▶ Selected extract

______

What do you mean by dematerialise?

Dematerialisation involves converting physical securities into an electronic format for streamlined and secure trading.

What are the objectives of dematerialisation?

The primary goals are to mitigate risks like forgery or loss of physical certificates and to simplify the process of holding and transferring securities.

What documents are required for dematerialisation?

The documents needed for dematerialisation include the dematerialisation request form (DRF), physical share certificates, Know Your Customer (KYC) documents, and power of attorney (POA).

What are the benefits of dematerialisation?

Dematerialisation offers several benefits, including the elimination of risks associated with physical certificates, such as theft, damage, or loss. It simplifies the process of transferring and trading shares, reduces paperwork, and lowers transaction costs. Additionally, it enables quicker and more secure settlements, providing investors with a more efficient and convenient way to manage their securities.

______

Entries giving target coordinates

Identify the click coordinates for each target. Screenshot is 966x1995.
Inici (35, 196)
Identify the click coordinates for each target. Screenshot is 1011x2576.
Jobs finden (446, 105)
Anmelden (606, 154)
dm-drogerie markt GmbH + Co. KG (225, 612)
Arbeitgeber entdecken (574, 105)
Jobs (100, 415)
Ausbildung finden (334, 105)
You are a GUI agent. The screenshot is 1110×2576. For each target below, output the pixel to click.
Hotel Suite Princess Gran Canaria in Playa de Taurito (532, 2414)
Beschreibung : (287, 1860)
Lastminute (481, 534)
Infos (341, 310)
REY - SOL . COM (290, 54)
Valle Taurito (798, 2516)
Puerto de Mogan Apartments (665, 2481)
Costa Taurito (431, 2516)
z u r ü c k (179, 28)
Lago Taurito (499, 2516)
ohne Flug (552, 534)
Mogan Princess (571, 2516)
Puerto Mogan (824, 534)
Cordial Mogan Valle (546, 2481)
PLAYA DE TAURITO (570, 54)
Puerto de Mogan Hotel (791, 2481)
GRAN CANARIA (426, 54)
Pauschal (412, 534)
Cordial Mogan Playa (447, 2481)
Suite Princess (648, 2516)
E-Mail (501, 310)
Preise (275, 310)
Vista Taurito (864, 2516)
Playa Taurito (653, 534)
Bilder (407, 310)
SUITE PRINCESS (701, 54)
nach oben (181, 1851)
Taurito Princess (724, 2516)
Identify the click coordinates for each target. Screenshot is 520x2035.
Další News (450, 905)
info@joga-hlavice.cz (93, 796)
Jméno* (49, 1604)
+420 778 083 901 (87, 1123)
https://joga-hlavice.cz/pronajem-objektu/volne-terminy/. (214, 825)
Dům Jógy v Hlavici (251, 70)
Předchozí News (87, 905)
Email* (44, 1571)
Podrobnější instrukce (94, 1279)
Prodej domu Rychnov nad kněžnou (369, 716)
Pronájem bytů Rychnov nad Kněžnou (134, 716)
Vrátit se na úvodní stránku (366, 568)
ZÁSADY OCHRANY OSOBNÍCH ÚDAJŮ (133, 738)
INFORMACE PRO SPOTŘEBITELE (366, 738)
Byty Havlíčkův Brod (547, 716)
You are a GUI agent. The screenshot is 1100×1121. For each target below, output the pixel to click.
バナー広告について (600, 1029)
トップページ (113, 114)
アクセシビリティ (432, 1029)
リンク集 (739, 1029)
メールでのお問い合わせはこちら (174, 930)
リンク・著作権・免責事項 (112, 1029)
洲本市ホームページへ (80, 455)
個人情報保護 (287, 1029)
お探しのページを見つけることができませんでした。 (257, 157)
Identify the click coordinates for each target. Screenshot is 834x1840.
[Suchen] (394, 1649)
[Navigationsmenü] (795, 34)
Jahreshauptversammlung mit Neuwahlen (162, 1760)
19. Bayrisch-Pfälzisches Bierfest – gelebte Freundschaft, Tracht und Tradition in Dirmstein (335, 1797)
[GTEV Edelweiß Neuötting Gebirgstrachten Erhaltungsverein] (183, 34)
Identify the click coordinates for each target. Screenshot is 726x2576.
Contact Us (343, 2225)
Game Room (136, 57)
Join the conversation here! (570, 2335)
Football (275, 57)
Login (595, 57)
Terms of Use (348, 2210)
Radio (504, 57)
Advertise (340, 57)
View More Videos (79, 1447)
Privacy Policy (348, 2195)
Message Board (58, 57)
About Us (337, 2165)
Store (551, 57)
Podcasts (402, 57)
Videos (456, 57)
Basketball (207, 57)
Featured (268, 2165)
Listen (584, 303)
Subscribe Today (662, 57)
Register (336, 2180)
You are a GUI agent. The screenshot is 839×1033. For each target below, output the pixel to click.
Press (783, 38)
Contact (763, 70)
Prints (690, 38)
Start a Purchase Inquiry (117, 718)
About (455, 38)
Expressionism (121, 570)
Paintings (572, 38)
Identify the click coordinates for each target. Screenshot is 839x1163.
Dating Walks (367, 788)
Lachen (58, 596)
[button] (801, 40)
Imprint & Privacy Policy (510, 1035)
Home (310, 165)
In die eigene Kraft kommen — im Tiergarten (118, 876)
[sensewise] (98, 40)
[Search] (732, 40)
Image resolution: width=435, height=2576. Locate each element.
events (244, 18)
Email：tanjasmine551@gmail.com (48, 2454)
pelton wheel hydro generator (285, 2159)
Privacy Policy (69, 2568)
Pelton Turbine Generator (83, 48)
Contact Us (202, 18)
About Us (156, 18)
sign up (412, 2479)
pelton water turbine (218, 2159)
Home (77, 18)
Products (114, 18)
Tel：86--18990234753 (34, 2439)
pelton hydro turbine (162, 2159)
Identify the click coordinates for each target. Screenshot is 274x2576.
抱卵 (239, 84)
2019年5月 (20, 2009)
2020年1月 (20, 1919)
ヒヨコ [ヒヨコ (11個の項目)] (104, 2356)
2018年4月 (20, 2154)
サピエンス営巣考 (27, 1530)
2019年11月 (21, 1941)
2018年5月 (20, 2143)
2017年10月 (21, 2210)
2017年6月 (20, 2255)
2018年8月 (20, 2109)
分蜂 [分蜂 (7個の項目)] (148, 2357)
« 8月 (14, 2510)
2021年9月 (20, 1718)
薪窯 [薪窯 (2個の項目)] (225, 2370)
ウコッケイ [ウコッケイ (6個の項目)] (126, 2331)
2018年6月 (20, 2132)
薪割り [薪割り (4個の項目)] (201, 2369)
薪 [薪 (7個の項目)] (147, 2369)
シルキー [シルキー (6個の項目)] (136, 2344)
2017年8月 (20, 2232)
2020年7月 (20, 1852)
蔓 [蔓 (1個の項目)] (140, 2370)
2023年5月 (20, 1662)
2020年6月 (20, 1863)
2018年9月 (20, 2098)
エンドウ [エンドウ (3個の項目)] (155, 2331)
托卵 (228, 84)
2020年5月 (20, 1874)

______

▶ Problems and tasks
A) According to the dematerialisation text, which risks does dematerialisation primarily aim to mitigate?
B) Carry on the dematerialisation text beyond its final paragraph.

▶ Answers below
A) Forgery or loss of physical certificates.

B)
How long it takes to dematerialise the shares?

The dematerialisation process typically takes 2–3 weeks. Once completed, investors can trade shares effortlessly online.

Can multiple accounts be opened?

Yes, multiple Demat accounts can be opened across different banks or institutions, subject to their policies.

What is the importance of dematerialisation?

Dematerialisation enables electronic transactions, eliminating the need for physical presence, and allows investors to manage their accounts conveniently via computers or smartphones.